October 1994 | Volume 45, Issue 6


Columbia/Legacy CK 46784 (one CD), $13.98 . CODE: BAT-14

The first commercial recordings of the Cajun folk music of Louisiana were made in 1928, just as the discovery of oil in the region was opening up that long-isolated culture to the word. This disc offers twenty-three of the earliest Cajun records, all from between 1928 and 1934, and the music is like nothing else—or a very little bit like a lot of things. The throbbing groan and wheeze of accordions gives it a carnival-like sound with more than an echo of popular French music; the plaintive fiddles and the wails of the raspy-voiced singers sound part European and part bluesy; the foot-stomping square-beat dance rhythms reach back to the nineteenth century.
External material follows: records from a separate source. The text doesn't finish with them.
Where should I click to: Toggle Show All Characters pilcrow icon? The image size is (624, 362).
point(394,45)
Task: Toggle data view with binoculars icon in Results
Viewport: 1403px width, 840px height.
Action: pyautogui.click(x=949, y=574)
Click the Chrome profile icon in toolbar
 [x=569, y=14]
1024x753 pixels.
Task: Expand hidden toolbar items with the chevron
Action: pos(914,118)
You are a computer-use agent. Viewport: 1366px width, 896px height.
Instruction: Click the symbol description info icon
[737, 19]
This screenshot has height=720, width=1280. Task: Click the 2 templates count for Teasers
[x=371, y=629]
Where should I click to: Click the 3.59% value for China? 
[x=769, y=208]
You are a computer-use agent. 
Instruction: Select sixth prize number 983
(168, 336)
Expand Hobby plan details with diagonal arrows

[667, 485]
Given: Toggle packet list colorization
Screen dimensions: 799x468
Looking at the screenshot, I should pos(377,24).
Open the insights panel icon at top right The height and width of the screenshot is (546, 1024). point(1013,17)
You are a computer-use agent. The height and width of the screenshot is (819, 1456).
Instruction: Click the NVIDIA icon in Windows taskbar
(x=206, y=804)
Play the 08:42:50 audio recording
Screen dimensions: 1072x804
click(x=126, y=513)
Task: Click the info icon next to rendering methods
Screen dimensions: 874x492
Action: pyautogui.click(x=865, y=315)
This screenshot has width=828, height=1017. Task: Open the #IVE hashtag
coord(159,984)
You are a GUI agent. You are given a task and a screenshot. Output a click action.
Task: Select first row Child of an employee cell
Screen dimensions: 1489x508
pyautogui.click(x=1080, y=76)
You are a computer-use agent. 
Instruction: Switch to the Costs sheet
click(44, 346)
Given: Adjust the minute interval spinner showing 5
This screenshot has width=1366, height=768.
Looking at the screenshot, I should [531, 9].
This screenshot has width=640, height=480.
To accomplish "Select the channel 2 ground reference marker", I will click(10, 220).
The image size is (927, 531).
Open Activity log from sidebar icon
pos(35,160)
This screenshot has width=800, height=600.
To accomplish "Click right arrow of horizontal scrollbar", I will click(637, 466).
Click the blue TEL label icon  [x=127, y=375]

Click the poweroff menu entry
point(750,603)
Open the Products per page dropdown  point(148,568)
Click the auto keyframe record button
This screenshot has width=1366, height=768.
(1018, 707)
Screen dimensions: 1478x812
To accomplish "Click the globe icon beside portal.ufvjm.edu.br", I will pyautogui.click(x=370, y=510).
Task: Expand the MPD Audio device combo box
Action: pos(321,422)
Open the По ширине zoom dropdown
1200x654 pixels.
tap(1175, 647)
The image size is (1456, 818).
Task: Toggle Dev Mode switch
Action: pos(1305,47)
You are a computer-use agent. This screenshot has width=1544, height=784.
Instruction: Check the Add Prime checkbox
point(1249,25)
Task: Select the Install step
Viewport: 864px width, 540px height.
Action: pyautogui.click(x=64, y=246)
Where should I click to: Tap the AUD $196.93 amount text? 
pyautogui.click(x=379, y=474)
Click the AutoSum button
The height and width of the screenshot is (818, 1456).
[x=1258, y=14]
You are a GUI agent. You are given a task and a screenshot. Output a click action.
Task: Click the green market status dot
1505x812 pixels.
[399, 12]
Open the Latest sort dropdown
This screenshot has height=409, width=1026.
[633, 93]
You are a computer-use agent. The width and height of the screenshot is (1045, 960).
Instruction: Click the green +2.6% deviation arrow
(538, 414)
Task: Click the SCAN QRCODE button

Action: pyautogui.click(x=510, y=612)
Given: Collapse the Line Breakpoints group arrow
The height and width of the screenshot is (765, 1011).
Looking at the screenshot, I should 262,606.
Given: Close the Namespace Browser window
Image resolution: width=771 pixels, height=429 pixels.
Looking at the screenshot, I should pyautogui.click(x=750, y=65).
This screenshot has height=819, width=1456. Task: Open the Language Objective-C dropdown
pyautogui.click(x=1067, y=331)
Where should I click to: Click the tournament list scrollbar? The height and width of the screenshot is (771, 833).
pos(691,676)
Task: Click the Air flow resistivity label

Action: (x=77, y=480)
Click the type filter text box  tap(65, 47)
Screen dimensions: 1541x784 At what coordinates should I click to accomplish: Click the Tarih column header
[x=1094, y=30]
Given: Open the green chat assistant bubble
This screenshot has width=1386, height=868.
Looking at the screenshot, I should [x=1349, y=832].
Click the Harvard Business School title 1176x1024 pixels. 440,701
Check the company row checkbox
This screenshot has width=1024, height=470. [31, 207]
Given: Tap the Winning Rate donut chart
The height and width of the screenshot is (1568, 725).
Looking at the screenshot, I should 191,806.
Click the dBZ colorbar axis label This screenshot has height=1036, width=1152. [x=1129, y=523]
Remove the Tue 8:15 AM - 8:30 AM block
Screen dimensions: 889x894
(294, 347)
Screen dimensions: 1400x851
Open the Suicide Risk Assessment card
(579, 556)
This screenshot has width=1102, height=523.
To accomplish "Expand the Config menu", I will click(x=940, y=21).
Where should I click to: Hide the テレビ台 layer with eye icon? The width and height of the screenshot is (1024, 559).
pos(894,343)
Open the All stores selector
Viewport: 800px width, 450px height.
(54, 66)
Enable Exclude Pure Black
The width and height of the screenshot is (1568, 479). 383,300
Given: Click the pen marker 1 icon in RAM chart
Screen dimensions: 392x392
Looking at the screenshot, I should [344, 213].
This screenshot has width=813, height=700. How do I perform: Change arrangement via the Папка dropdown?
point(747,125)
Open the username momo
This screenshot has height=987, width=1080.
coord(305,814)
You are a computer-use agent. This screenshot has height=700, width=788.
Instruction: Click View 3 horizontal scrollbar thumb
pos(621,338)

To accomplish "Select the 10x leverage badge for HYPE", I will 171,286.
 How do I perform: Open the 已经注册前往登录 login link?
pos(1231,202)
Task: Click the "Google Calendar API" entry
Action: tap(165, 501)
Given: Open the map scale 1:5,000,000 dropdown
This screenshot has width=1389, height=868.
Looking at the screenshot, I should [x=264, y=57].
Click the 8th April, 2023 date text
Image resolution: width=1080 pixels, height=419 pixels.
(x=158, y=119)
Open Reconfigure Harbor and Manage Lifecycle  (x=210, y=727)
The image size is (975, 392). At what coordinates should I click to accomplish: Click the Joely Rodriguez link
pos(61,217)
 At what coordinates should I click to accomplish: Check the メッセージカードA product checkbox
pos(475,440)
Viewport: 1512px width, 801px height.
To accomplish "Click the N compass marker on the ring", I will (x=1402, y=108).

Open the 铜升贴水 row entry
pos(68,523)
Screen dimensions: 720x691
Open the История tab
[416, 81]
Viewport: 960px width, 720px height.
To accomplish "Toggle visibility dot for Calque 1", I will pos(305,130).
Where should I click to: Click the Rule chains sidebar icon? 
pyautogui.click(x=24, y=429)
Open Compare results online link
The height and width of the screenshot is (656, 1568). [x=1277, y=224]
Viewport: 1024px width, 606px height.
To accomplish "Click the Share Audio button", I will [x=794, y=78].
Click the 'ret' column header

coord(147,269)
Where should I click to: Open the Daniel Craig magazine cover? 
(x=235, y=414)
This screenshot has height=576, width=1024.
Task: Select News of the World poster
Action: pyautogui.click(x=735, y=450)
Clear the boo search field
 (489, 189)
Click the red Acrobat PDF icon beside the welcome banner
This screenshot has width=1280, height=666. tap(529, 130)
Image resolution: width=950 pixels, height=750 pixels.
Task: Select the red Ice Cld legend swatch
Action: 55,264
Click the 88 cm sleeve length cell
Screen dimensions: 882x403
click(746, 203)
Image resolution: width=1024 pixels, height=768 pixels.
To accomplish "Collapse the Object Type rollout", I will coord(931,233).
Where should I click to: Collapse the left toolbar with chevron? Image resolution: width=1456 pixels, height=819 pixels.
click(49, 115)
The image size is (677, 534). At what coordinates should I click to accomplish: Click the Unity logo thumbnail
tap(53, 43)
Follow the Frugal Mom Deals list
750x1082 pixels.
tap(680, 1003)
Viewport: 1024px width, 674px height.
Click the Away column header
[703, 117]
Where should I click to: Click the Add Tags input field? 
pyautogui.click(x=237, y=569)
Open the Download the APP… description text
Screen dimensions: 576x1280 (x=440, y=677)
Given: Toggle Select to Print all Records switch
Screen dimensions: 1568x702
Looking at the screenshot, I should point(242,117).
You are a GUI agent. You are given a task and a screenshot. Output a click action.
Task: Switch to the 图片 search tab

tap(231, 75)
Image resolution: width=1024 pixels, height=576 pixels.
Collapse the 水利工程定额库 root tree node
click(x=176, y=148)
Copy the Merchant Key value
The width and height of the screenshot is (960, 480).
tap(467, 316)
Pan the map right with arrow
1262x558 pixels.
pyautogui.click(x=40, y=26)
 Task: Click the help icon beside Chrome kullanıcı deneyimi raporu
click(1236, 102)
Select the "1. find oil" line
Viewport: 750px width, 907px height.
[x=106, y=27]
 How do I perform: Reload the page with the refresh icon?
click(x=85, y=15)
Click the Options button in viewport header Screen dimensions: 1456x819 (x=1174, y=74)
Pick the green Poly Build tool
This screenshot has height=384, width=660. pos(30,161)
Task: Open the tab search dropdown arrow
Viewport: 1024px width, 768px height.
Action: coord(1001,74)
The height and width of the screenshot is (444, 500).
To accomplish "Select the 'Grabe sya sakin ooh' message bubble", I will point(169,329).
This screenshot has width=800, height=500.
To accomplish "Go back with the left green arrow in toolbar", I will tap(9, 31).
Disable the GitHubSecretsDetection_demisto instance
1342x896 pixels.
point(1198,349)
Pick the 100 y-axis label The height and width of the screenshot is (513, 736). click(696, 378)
The performers, including Joseph Falcon, the Breaux family, and Amédé Ardoin, an African-American accordionist who was beaten nearly to death at a dance hall after a white woman mopped his brow, all are legends in the music. Everything here, from “Ma Blonde Est Partié,” which remains the “Cajun National Anthem” sixty-five years later, to “Le Blues du Petit Chien,” with its hauntingly kaleidoscopic background churn, is heartfelt and intense.